There was no way I could say no. And, to be honest, I didn't really want to. Sure, my last teaching experience wore down my spirits and tarnished my outlook in teaching English overseas, but now that some time has passed, I began to miss teaching. Or at least, interacting with students. Although I am at the centers 4 days a week, I sit in my office working on computers and with books and I don't interact with any of the students that pass my door on a daily basis.

Thus, I went home on a Tuesday evening armed with books, curriculum for the week, and a tentative lesson plan for the next day’s class. And I was up and teaching intermediate English the following day from 8am to 11am.

I could not tell you just how nervous about subbing. My natural disposition is to be nervous and I was never able to quell those first-day jitters as a student, never mind as a teacher. My butterflies were compounded by the fact that I was completely unfamiliar with the texts, the classroom, and how the center likes to run its classrooms. I arrived not knowing how many students I would have in my class, what resources I would have at my disposal, or even what the attendance policy was. That many unknown factors practically spells DISASTER for teachers because that means parts or even the whole of their lesson plan could fail and then you're left scrambling. It's one thing when I find out that something in my lesson plan doesn't work when it's my class, because I know the material and the students and can figure something out on the fly. But to be left floundering in front of a class is never good. Especially when you're a sub. You have to overcome so many things going against you before you even walk into the classroom.

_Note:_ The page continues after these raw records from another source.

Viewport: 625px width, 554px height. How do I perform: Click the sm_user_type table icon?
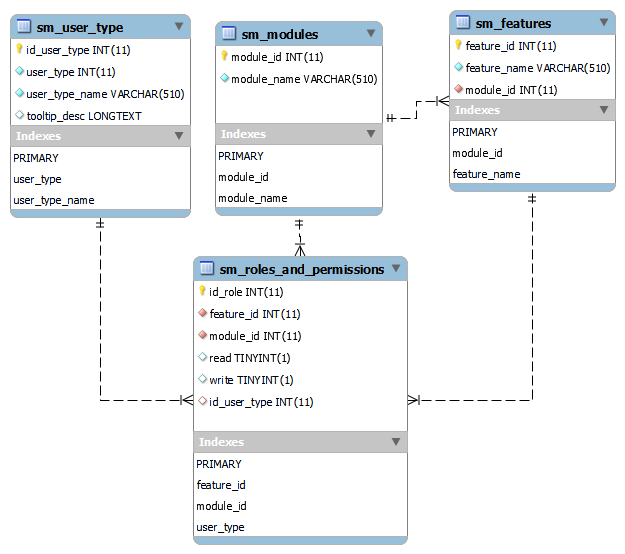(24, 27)
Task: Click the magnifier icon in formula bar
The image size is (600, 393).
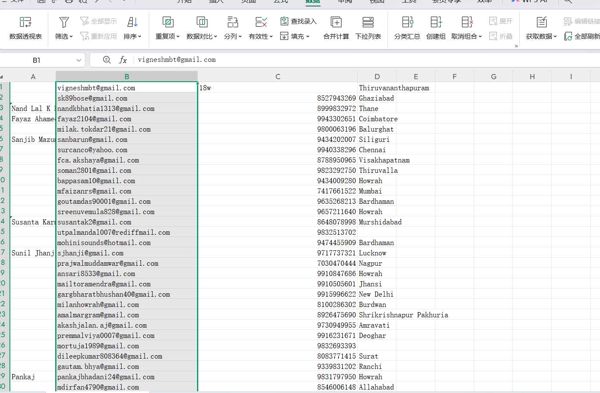Action: coord(107,60)

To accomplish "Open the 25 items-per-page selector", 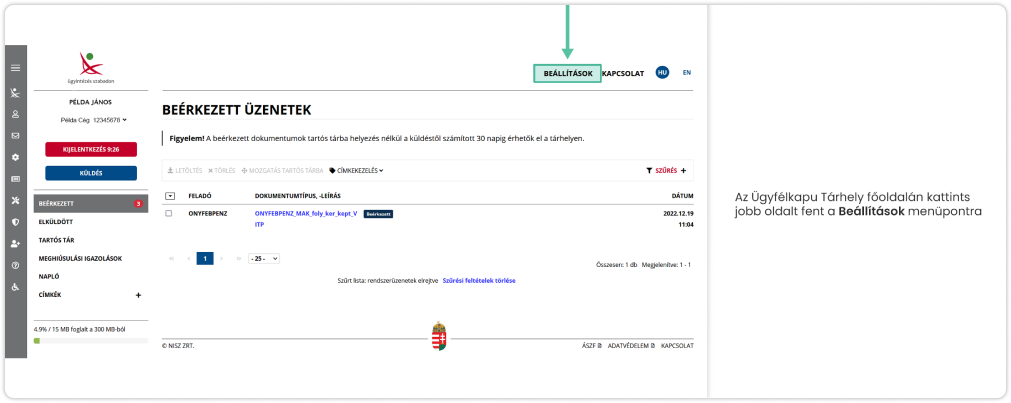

Besides not knowing all the things about the class that their regular teacher would know, you have to work hard to gain their trust and hopefully, respect. The older the students are, the harder it is to get them to put their faith in you that a) you know what you're talking about, b) that the work they're doing in your class does count, and c) despite you being a sub, you care about the students and will support them for as long as you're there. In my case, it was all of these things, plus the fact that they had just gone through a teacher who didn't deliver. If anything, walking into the classroom last week I had more distrust going against me than usual.

I subbed for 4 days. The first day, as always, was the hardest, and I thought each day was better than the last until the last day when I had to say goodbye to them. They were all surprised that it would be our last day together, and while they voiced their disapproval, "Why do you leave us?" "Why do we keep changing teachers?" I knew they were also nervous about the teacher who would come after me. It's never a good thing to keep changing teachers on students, it's so disruptive. And I really felt for these students; I wouldn't want to keep adjusting to a new instructor every week. But I think the new teacher will be the one that sticks.

And I had soo much fun with the students. They were so diverse (lots of south americans and europeans, but just a few asian students!) and I loved seeing them learn from each other. They were so great and I honestly couldn't have asked for a better group of students to spend a few days with. I got a few compliments on my teaching and that made me happy because I really tried hard for them as I wanted them to have a good experience coming out of their time with the previous teacher. They could have been trying to be nice, but I appreciated the words nonetheless.

Long story short: I forgot just how exhausting teaching is! To be so mentally engaged for hours at a time! I was mush afterwards! But I also forgot just how much I actually do like being in the classroom. I'm not looking to go back in as a full-time thing just yet, but it's nice to return to every once and a while.